§ Your task
Render every line of the records below as a JSON list of strings, one string per line, and leave out the blank lines.

--- start of Record list ---

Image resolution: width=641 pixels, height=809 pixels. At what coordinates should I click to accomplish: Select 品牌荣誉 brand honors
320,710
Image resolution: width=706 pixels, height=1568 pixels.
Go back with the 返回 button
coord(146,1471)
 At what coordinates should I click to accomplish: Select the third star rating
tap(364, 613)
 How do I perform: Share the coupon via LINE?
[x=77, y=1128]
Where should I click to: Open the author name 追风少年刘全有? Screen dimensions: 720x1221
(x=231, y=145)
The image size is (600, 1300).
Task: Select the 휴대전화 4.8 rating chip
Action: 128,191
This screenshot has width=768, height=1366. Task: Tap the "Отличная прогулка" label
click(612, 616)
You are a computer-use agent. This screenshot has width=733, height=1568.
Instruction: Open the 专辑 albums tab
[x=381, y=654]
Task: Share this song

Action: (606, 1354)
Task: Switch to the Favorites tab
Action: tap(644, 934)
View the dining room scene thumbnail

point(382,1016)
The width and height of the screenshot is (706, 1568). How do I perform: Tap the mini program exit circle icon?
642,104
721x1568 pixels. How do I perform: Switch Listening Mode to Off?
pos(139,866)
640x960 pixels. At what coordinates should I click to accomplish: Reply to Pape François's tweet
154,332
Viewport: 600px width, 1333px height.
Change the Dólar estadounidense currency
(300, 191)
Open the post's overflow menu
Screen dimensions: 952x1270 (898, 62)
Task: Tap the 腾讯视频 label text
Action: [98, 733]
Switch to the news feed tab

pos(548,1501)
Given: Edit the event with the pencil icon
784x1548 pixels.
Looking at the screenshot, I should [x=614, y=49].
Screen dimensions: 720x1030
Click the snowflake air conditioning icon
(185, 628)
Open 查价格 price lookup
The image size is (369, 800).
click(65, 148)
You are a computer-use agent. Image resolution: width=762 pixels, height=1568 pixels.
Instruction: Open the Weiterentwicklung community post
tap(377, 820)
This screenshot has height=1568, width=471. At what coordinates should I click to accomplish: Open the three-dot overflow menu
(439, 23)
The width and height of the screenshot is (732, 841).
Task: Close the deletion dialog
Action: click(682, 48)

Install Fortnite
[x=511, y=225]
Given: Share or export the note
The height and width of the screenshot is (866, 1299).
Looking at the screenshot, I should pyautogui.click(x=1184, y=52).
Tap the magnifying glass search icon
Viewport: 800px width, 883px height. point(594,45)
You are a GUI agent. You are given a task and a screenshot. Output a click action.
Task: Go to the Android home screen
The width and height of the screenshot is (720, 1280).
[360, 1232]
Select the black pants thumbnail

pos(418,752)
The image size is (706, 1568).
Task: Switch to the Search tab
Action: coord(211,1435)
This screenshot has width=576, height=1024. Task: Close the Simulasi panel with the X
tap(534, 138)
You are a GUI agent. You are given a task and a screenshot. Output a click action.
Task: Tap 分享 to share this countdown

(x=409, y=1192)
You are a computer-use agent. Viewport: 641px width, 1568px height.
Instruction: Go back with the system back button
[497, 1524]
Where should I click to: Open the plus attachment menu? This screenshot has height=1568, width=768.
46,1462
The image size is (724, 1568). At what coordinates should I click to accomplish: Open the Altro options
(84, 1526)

--- end of Record list ---

§ Reply to the exercise
[
  "Image resolution: width=641 pixels, height=809 pixels. At what coordinates should I click to accomplish: Select 品牌荣誉 brand honors",
  "320,710",
  "Image resolution: width=706 pixels, height=1568 pixels.",
  "Go back with the 返回 button",
  "coord(146,1471)",
  " At what coordinates should I click to accomplish: Select the third star rating",
  "tap(364, 613)",
  " How do I perform: Share the coupon via LINE?",
  "[x=77, y=1128]",
  "Where should I click to: Open the author name 追风少年刘全有? Screen dimensions: 720x1221",
  "(x=231, y=145)",
  "The image size is (600, 1300).",
  "Task: Select the 휴대전화 4.8 rating chip",
  "Action: 128,191",
  "This screenshot has width=768, height=1366. Task: Tap the \"Отличная прогулка\" label",
  "click(612, 616)",
  "You are a computer-use agent. This screenshot has width=733, height=1568.",
  "Instruction: Open the 专辑 albums tab",
  "[x=381, y=654]",
  "Task: Share this song",
  "Action: (606, 1354)",
  "Task: Switch to the Favorites tab",
  "Action: tap(644, 934)",
  "View the dining room scene thumbnail",
  "point(382,1016)",
  "The width and height of the screenshot is (706, 1568). How do I perform: Tap the mini program exit circle icon?",
  "642,104",
  "721x1568 pixels. How do I perform: Switch Listening Mode to Off?",
  "pos(139,866)",
  "640x960 pixels. At what coordinates should I click to accomplish: Reply to Pape François's tweet",
  "154,332",
  "Viewport: 600px width, 1333px height.",
  "Change the Dólar estadounidense currency",
  "(300, 191)",
  "Open the post's overflow menu",
  "Screen dimensions: 952x1270 (898, 62)",
  "Task: Tap the 腾讯视频 label text",
  "Action: [98, 733]",
  "Switch to the news feed tab",
  "pos(548,1501)",
  "Given: Edit the event with the pencil icon",
  "784x1548 pixels.",
  "Looking at the screenshot, I should [x=614, y=49].",
  "Screen dimensions: 720x1030",
  "Click the snowflake air conditioning icon",
  "(185, 628)",
  "Open 查价格 price lookup",
  "The image size is (369, 800).",
  "click(65, 148)",
  "You are a computer-use agent. Image resolution: width=762 pixels, height=1568 pixels.",
  "Instruction: Open the Weiterentwicklung community post",
  "tap(377, 820)",
  "This screenshot has height=1568, width=471. At what coordinates should I click to accomplish: Open the three-dot overflow menu",
  "(439, 23)",
  "The width and height of the screenshot is (732, 841).",
  "Task: Close the deletion dialog",
  "Action: click(682, 48)",
  "Install Fortnite",
  "[x=511, y=225]",
  "Given: Share or export the note",
  "The height and width of the screenshot is (866, 1299).",
  "Looking at the screenshot, I should pyautogui.click(x=1184, y=52).",
  "Tap the magnifying glass search icon",
  "Viewport: 800px width, 883px height. point(594,45)",
  "You are a GUI agent. You are given a task and a screenshot. Output a click action.",
  "Task: Go to the Android home screen",
  "The width and height of the screenshot is (720, 1280).",
  "[360, 1232]",
  "Select the black pants thumbnail",
  "pos(418,752)",
  "The image size is (706, 1568).",
  "Task: Switch to the Search tab",
  "Action: coord(211,1435)",
  "This screenshot has width=576, height=1024. Task: Close the Simulasi panel with the X",
  "tap(534, 138)",
  "You are a GUI agent. You are given a task and a screenshot. Output a click action.",
  "Task: Tap 分享 to share this countdown",
  "(x=409, y=1192)",
  "You are a computer-use agent. Viewport: 641px width, 1568px height.",
  "Instruction: Go back with the system back button",
  "[497, 1524]",
  "Where should I click to: Open the plus attachment menu? This screenshot has height=1568, width=768.",
  "46,1462",
  "The image size is (724, 1568). At what coordinates should I click to accomplish: Open the Altro options",
  "(84, 1526)"
]